WORK TO BE COMPLETED: Reproduce the article on sisters as best friends word for word.

QUOTED PASSAGE:

Lauren Cummings and Carley Hawkins have a deep understanding of life with a sister as a best friend. Growing up in Portsmouth, England, the siblings attended the same schools and swam competitively, meaning they spent most of their free time together. During university, they lived at home and worked part-time in the same supermarket.
Now Lauren, 35, and Carley, 38, have jobs in different departments of the same university, and meet several times a week for lunch or to exercise. They often hang out in the evenings and weekends with their children and families, too. Each plays a fundamental role in the other’s life, from being a round-the-clock confidant to serving as a tireless source of moral support and encouragement in personal and professional decisions.
“We are each other’s biggest cheerleaders and as the eldest, I will always be fiercely protective of Lauren,” says Carley. “We know we are there for each other, no matter what.”
For Lauren and Carley, theirs is a joyful, nurturing relationship that adds to their lives. This makes sense; research shows that positive sister-sister bonds can boost confidence, offer constant companionship and even increase feelings of self-love. Indeed, 2020 research published in the Journal of Family Psychology found that sister-sister pairs are most likely to report warm relationships compared to other sibling gender compositions.
However, sisterly closeness can also come with tensions. Being too intertwined as siblings can make it harder to form an individual identity. Plus, intense bonds can impact other friendships and cause friction in – or even end – romantic relationships. This means that finding a balance between a healthy friendship and a healthy sisterhood isn’t always easy.

Lauren (L) and Carley rely on each other for emotional and practical support (Credit: Lauren Cummings (L) and Carley Hawkins)
‘She gets me like nobody else’
“You can choose your friends, but not your siblings – they are a constant shadow in your life, for better or for worse,” says Geoff Greif, a professor of the University of Maryland School of Social Work, US, and co-author of Adult Sibling Relationships. “According to our research, though, most people are close with their siblings, and best-friend relationships with them are not uncommon.”

SUPPLIED MATERIAL:
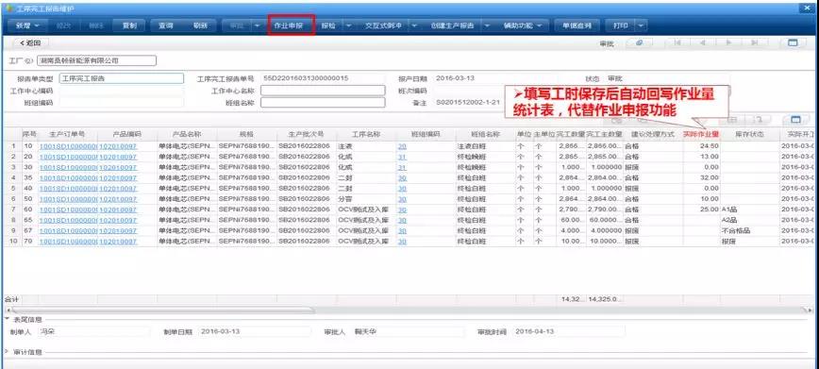Open the 新增 dropdown menu

(27, 25)
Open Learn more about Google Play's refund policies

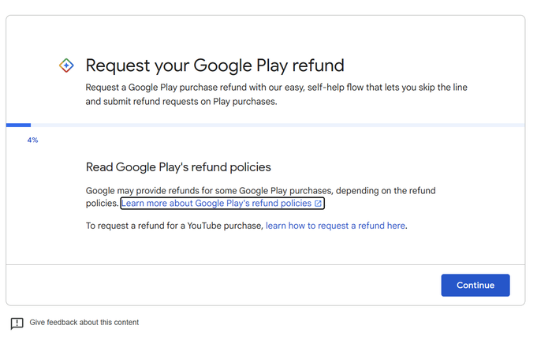point(222,204)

EXERCISE RESULT:
Lauren Cummings and Carley Hawkins have a deep understanding of life with a sister as a best friend. Growing up in Portsmouth, England, the siblings attended the same schools and swam competitively, meaning they spent most of their free time together. During university, they lived at home and worked part-time in the same supermarket.
Now Lauren, 35, and Carley, 38, have jobs in different departments of the same university, and meet several times a week for lunch or to exercise. They often hang out in the evenings and weekends with their children and families, too. Each plays a fundamental role in the other’s life, from being a round-the-clock confidant to serving as a tireless source of moral support and encouragement in personal and professional decisions.
“We are each other’s biggest cheerleaders and as the eldest, I will always be fiercely protective of Lauren,” says Carley. “We know we are there for each other, no matter what.”
For Lauren and Carley, theirs is a joyful, nurturing relationship that adds to their lives. This makes sense; research shows that positive sister-sister bonds can boost confidence, offer constant companionship and even increase feelings of self-love. Indeed, 2020 research published in the Journal of Family Psychology found that sister-sister pairs are most likely to report warm relationships compared to other sibling gender compositions.
However, sisterly closeness can also come with tensions. Being too intertwined as siblings can make it harder to form an individual identity. Plus, intense bonds can impact other friendships and cause friction in – or even end – romantic relationships. This means that finding a balance between a healthy friendship and a healthy sisterhood isn’t always easy.

Lauren (L) and Carley rely on each other for emotional and practical support (Credit: Lauren Cummings (L) and Carley Hawkins)
‘She gets me like nobody else’
“You can choose your friends, but not your siblings – they are a constant shadow in your life, for better or for worse,” says Geoff Greif, a professor of the University of Maryland School of Social Work, US, and co-author of Adult Sibling Relationships. “According to our research, though, most people are close with their siblings, and best-friend relationships with them are not uncommon.”